● THE EXERCISE: Please retype every line of the listing below word for word, leaving out the pictures.

-- begin DATASET RECORDS --

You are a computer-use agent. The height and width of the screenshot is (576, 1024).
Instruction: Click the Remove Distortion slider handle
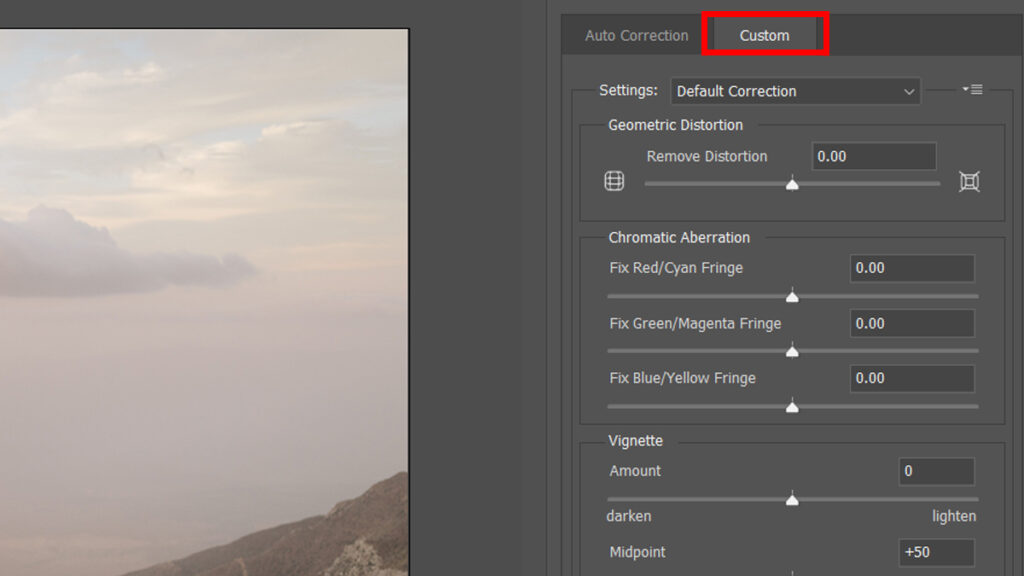click(792, 184)
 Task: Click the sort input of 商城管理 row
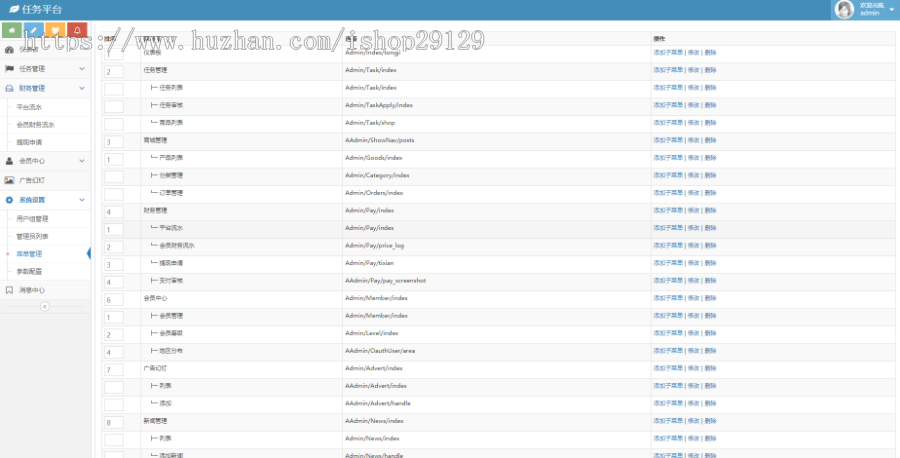[x=113, y=141]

-- end DATASET RECORDS --

● CORRECT RESPONSE:
You are a computer-use agent. The height and width of the screenshot is (576, 1024).
Instruction: Click the Remove Distortion slider handle
click(792, 184)
 Task: Click the sort input of 商城管理 row
[x=113, y=141]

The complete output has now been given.